Severity matters, but it has never been the whole picture. Context—exploitability, exposure, threat actor interest—determines actual risk. Narrowing the field early keeps organizations ahead of the exploitation window rather than reacting after compromise.

Step 2: Rapidly React and Validate Exposure

Once in-the-wild exploitation is likely or confirmed, defenders need environment-specific answers before attackers move: Are we exposed? Where are we exposed? Who owns the affected systems? Is exploitability proven in our environment?

Real-world rapid reaction identifies internet-facing systems across business units, departments, and subsidiaries, then contextualizes the vulnerability with relevant threat intelligence. Validation confirms whether the vulnerable component is reachable by an attacker and exploitable in practice.
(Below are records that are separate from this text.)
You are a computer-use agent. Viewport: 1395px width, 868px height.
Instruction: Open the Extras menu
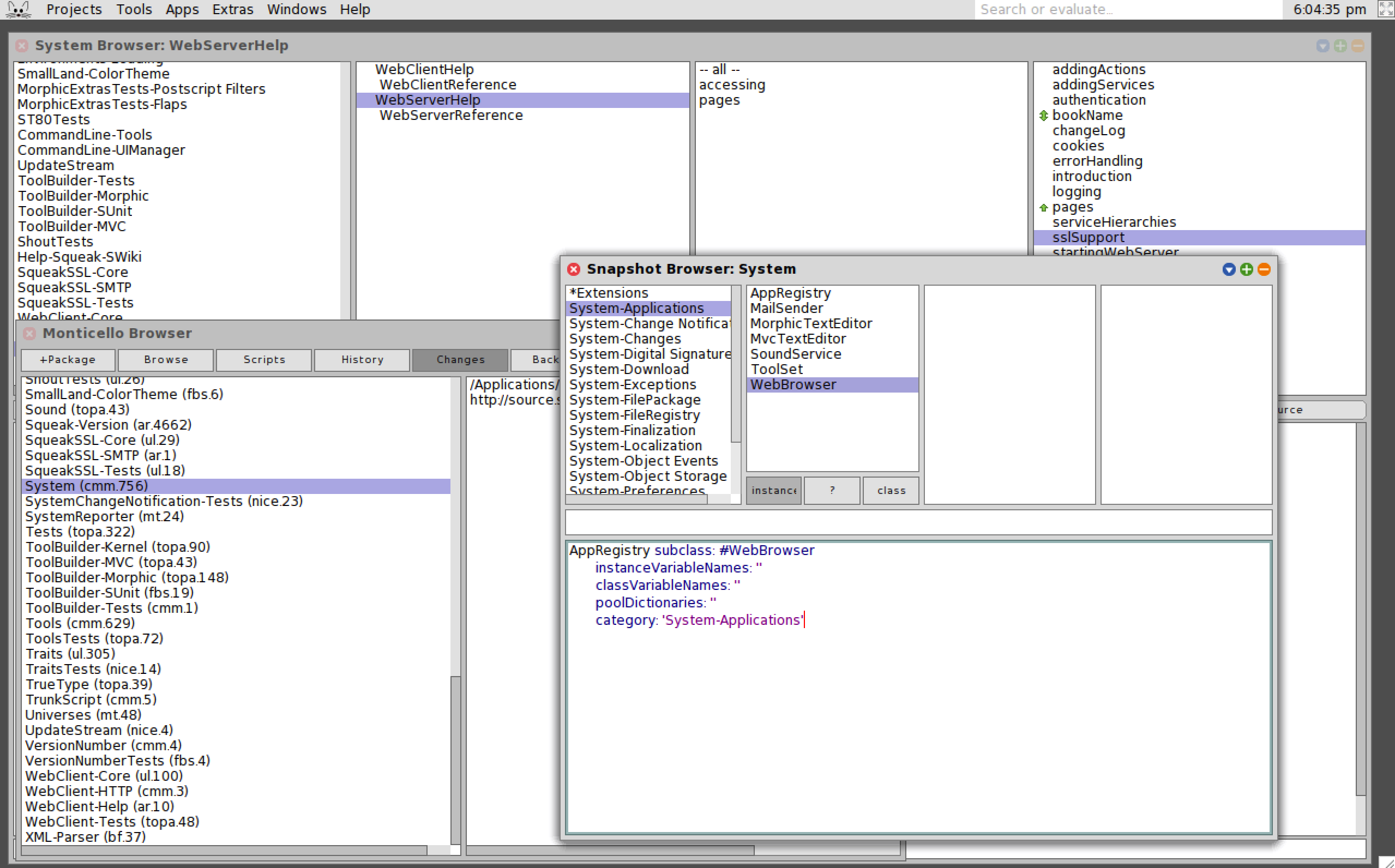pos(232,9)
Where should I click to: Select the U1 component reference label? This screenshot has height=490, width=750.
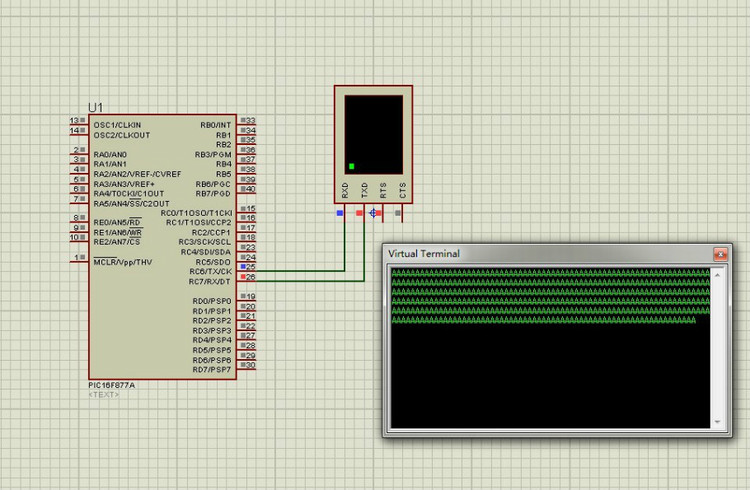click(96, 107)
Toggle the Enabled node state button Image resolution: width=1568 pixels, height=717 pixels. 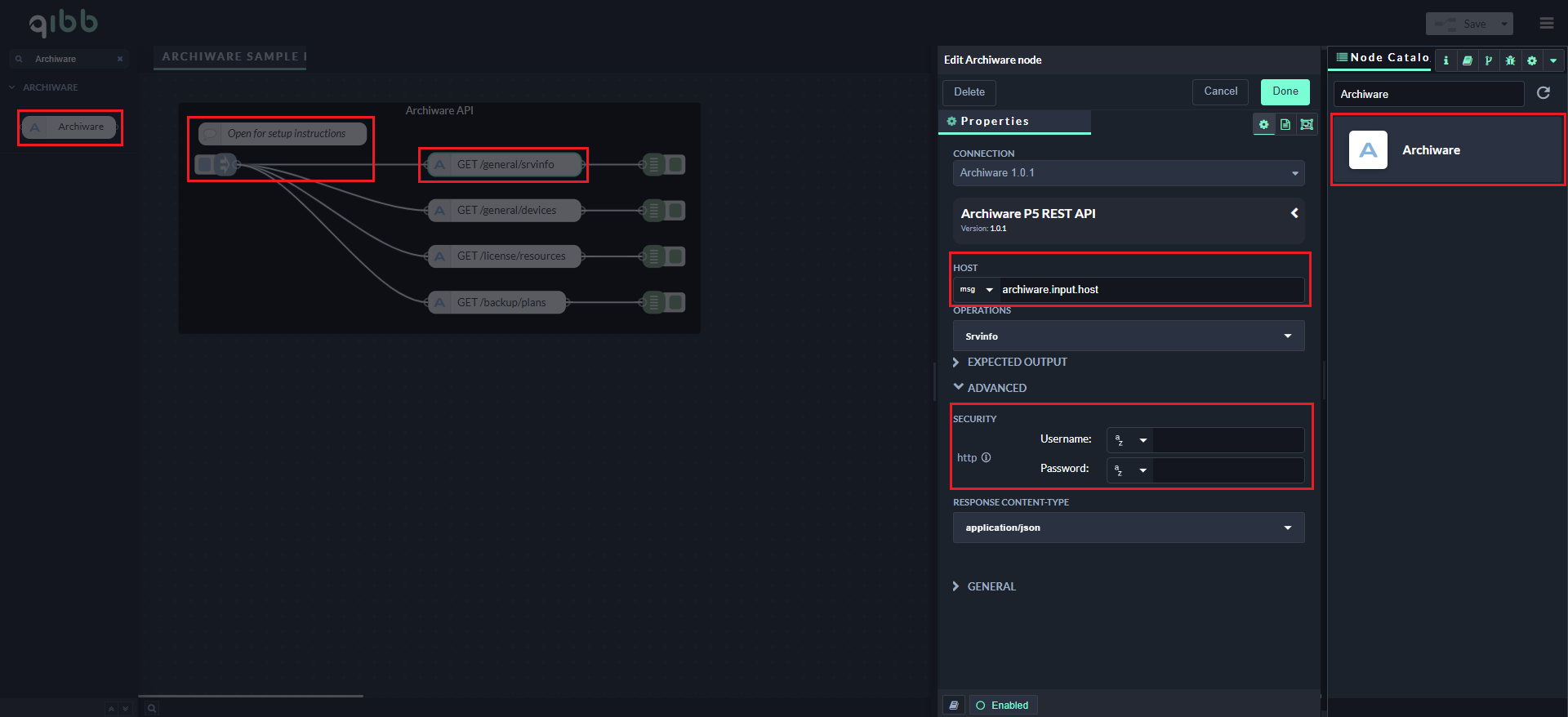click(1002, 705)
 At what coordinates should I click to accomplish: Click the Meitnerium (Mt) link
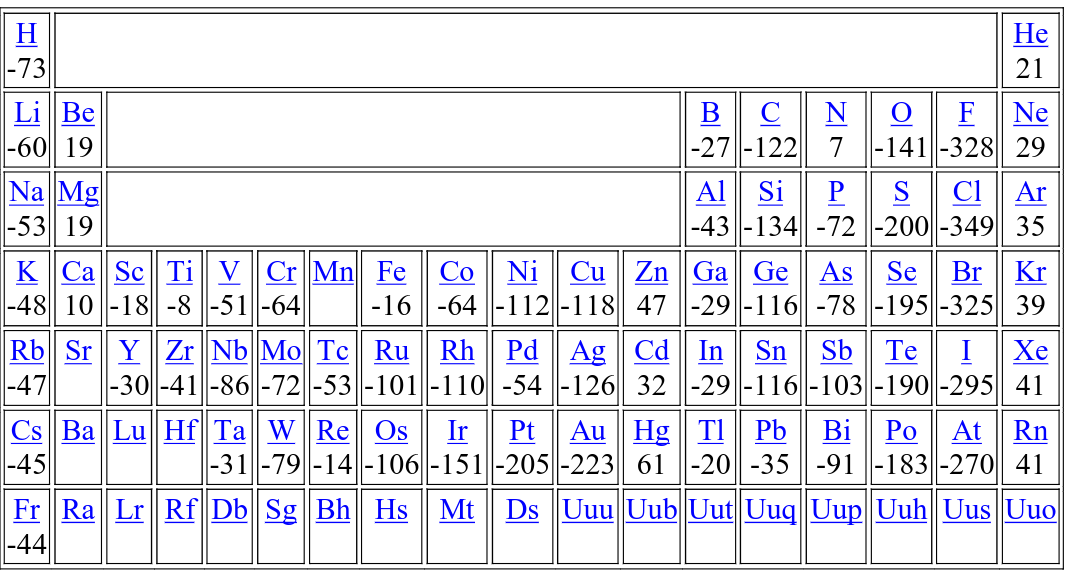point(457,510)
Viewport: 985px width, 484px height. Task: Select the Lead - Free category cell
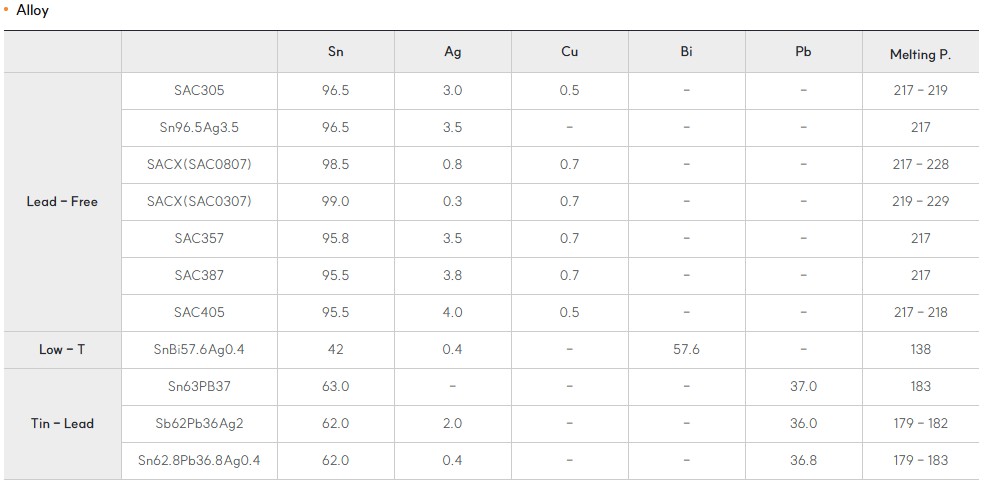[62, 202]
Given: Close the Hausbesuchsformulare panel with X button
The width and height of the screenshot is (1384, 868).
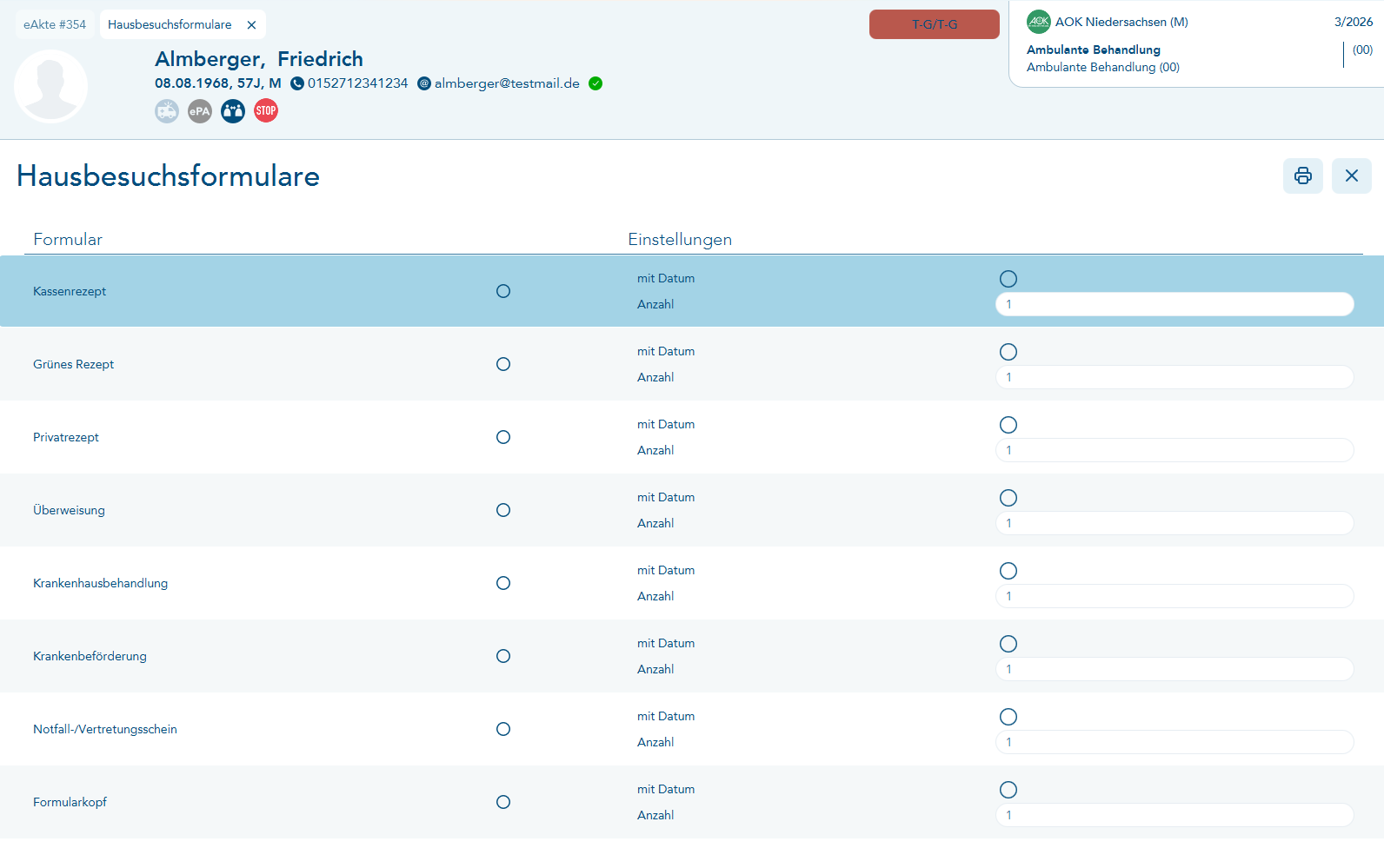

The faster teams make this distinction, the faster they can decide what to mitigate, what to monitor, and what can move through normal remediation cycles.

Step 3: Mitigate to Buy Time for Effective Remediation

Once exposure is validated, remediation may still require testing, change control, and business approval. This takes time—time attackers will use. Mitigation buys that time without breaking production systems.

Temporary controls reduce risk while the normal patching cycle runs. These controls must answer specific questions:

• Is the vulnerability theoretical or exploitable within our specific environment?
• What would exploitation look like in our systems?
• What temporary controls can reduce risk without operational disruption?
• Can we segment, monitor, or restrict access to affected systems?

Mitigation is not a replacement for patching—it's a bridge. The goal is to reduce the attack surface and limit potential impact while working through controlled remediation processes.

What Changes Now

AI-driven vulnerability discovery is not slowing down. The tools that identified 10,000+ critical vulnerabilities in a single month will continue to improve. Attackers will use these same capabilities to compress exploitation timelines further.

The traditional vulnerability management model—prioritize, test, patch—assumes defenders have time. That assumption is no longer valid. Organizations that continue to operate on 30+ day patching cycles while attackers operate on hour-long exploitation cycles will lose.

The new model requires three capabilities: preemptive filtering to identify likely-exploited vulnerabilities within hours of disclosure, rapid validation of environment-specific exposure before exploitation begins, and immediate mitigation to reduce risk while remediation processes run.

Patching remains essential. But patching alone, or even faster patching, is no longer a complete answer. Security teams must build operational models that assume some vulnerabilities will be targeted before they can be fully remediated—and plan accordingly.